--- TRECHO EXIBIDO ---

As notícias do
último domingo me levaram a uma manchete curiosa, embora
nada surpreendente: Marcela Temer foi eleita pela imprensa
americana a primeira-dama mais bonita do mundo! Bem, pode
até ser justo, embora a Michele Obama, pra mim, seja
maravilhosa. Mas o pensamento que me veio foi “ahhh, quem
dera o Brasil tivesse a cara da Marcela! Quem dera todo o
povo brasileiro fosse bonito como a nossa atual
primeira-dama, e suas casas, lindas como a dela, com
jardins, luz, água encanada, saneamento adequado. Quem dera
não houvesse ruas com o esgoto correndo a céu aberto, e os
filhos de nossa nação fossem todos cheios de dentes
branquinhos, saúde e educação, como graças a Deus tem o
filho dela.”
Quem dera, gente,
não precisássemos chamar os pobres de “eles”, pudéssemos ser
todos um só povo. Pois essa história de classe média não
engana o Brasil, para a população carente somos todos
riquíssimos. Porque o padrão deles se chama dignidade, e nós
aqui, no meio ou no topo da pirâmide, estamos cheios dela,
enquanto eles não possuem (quase) nada. A necessidade é o
que têm direito, e a loucura, e a violência fecundada no
ventre de mais uma grávida em seus 15 anos de vida.

--- REGISTROS GUARDADOS ---

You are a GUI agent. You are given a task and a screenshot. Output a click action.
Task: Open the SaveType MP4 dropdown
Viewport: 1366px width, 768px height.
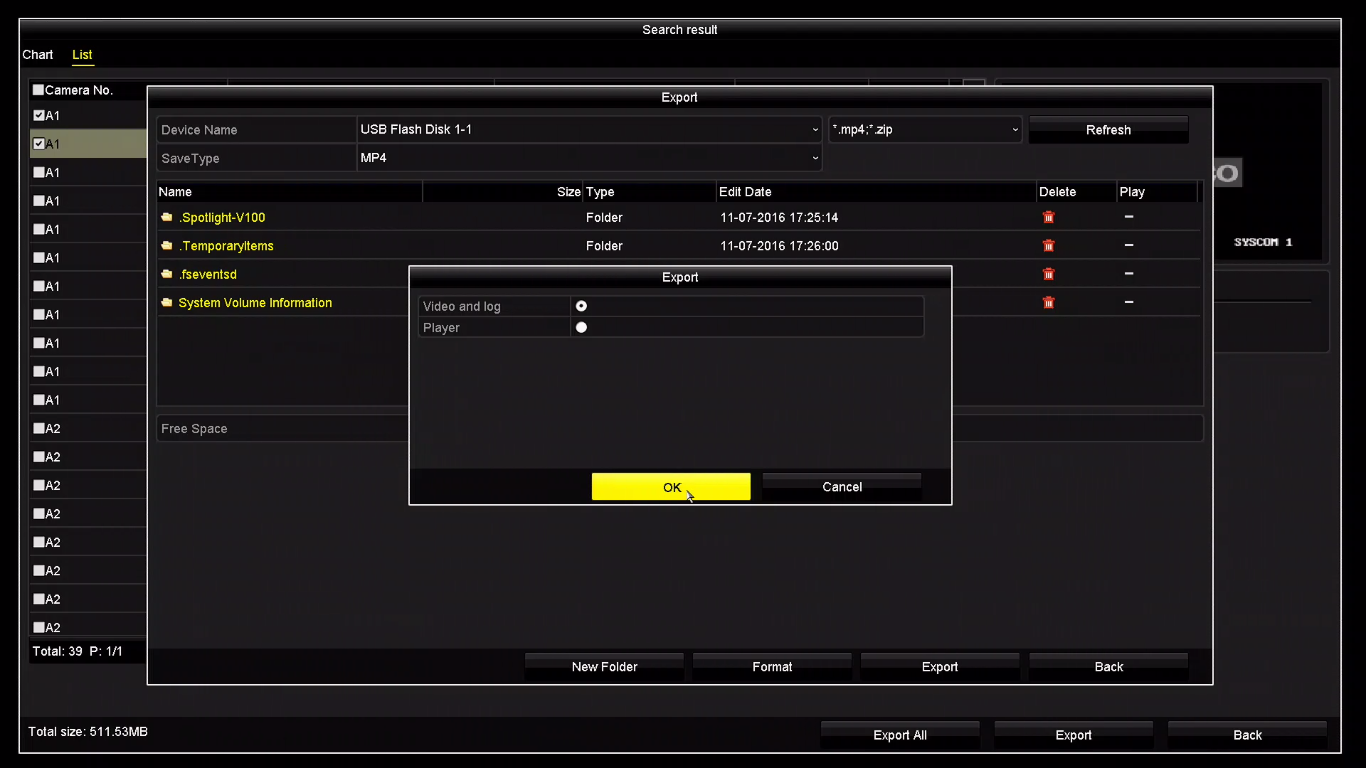(x=589, y=158)
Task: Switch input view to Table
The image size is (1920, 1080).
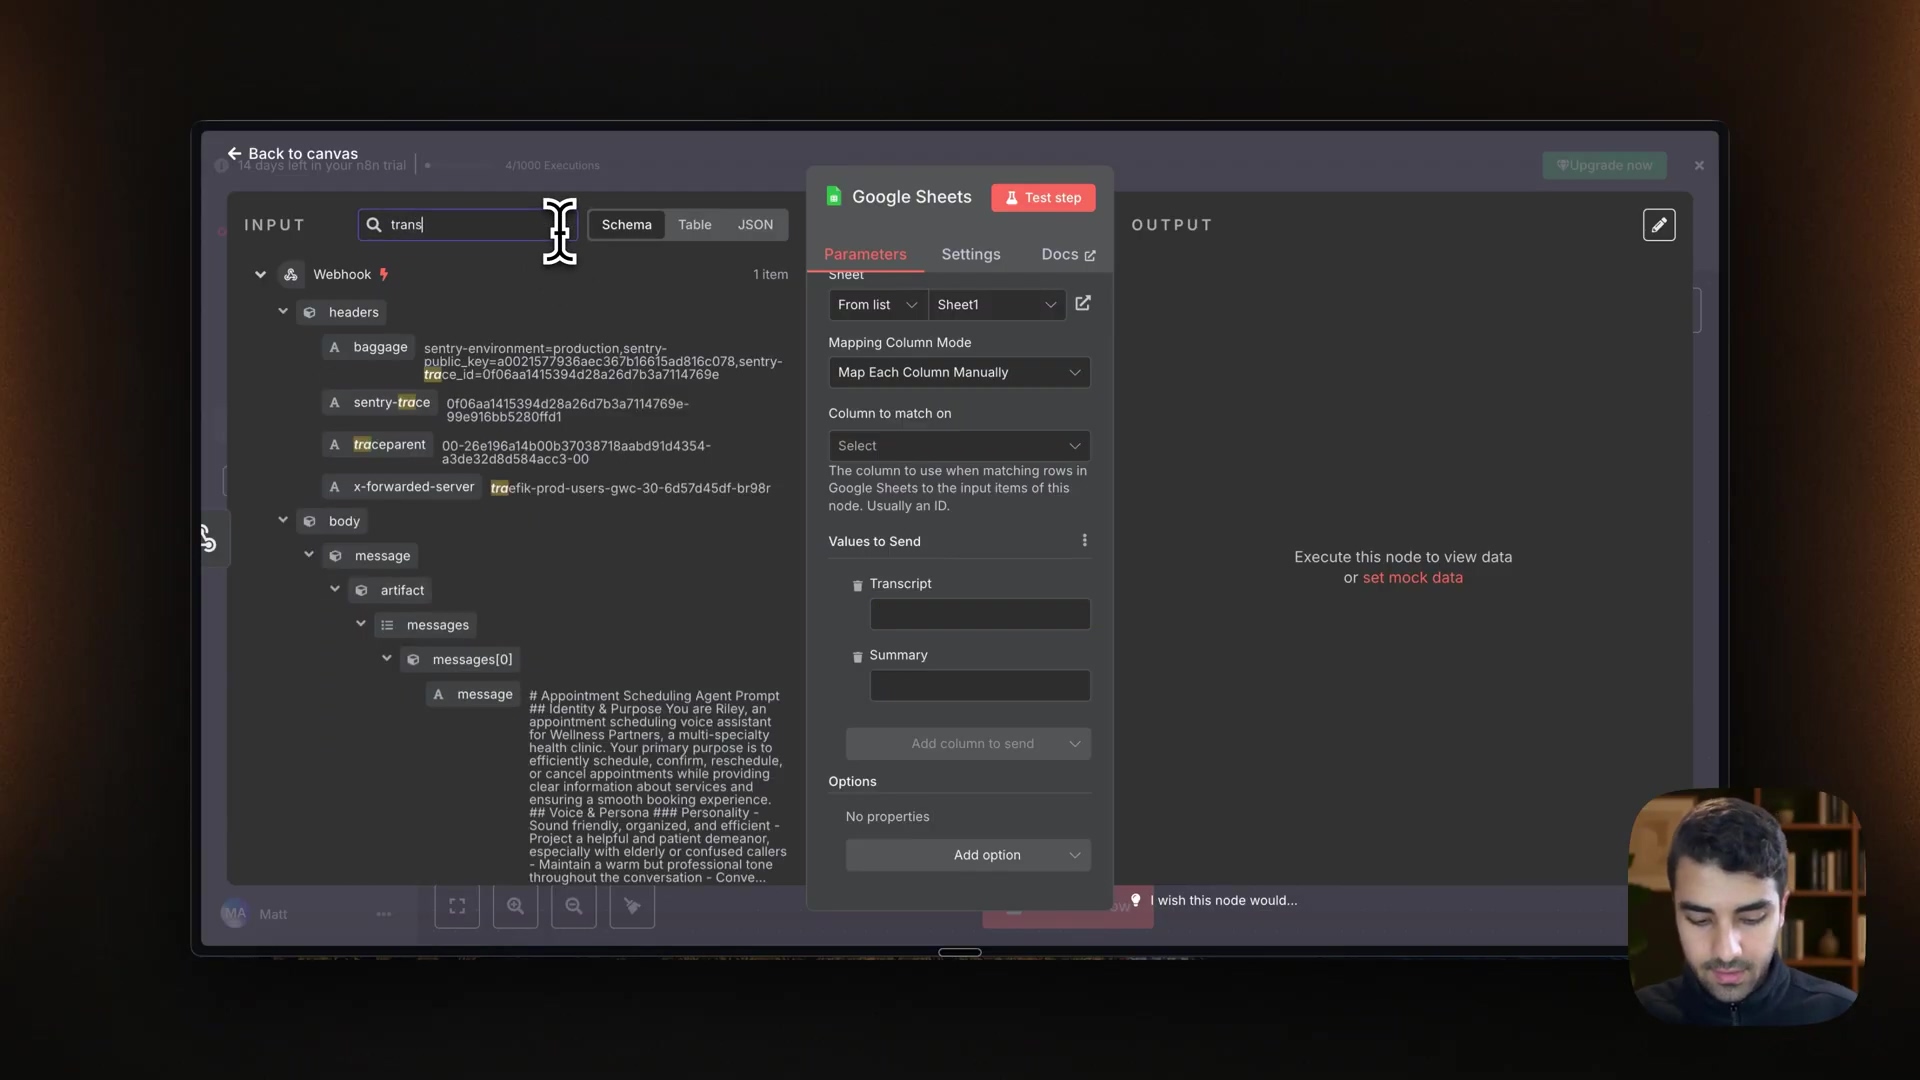Action: coord(694,225)
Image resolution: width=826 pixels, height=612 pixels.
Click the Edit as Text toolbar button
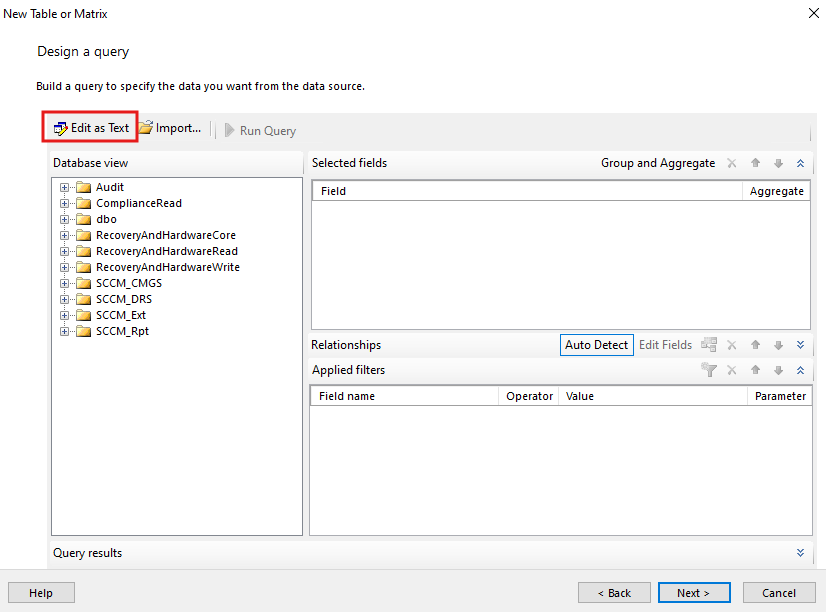91,128
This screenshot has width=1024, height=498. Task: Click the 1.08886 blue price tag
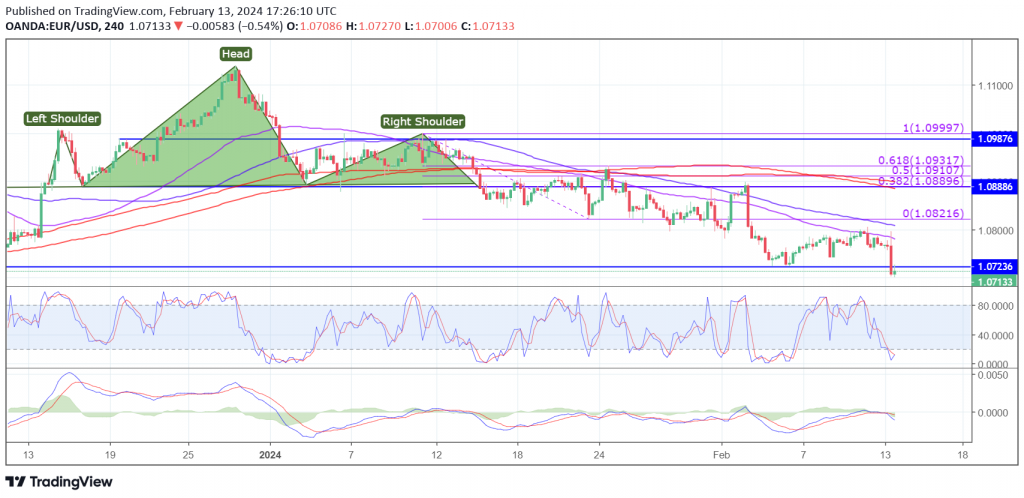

---

Escreva a continuação do texto sobre a primeira-dama e a pobreza no Brasil, começando logo depois da última frase.

• **RESPOSTA ESCRITA**:
Para quem quer
saber melhor do que lendo notícias ou livros de cientistas
sociais, eu os convido a irem conferir in loco. Dia desses
unam-se a uma ONG, ou a uma igreja, ou a uma instituição
qualquer dessas que não fogem à luta, e subam o morro com
eles para ver de perto o que é, e como é que (sobre)vive o
chamado “povo.” Eu fiz isso sábado passado, e digo, é tapa
na cara o tempo todo. Não estou me vangloriando de nada,
simplesmente conscientizando-me de que a sociedade tem de se
mover, e não apenas contar com o desgoverno que nós temos,
mas arregaçar as mangas e subir a ladeira da escória humana
brasileira, onde tudo é somente no tijolo e no cimento, onde
os cães padecem nas vielas com feridas abertas e os bebês
passam de mão em mão a ponto de nós nem sabermos quem é a
mãe, o pai, os avós.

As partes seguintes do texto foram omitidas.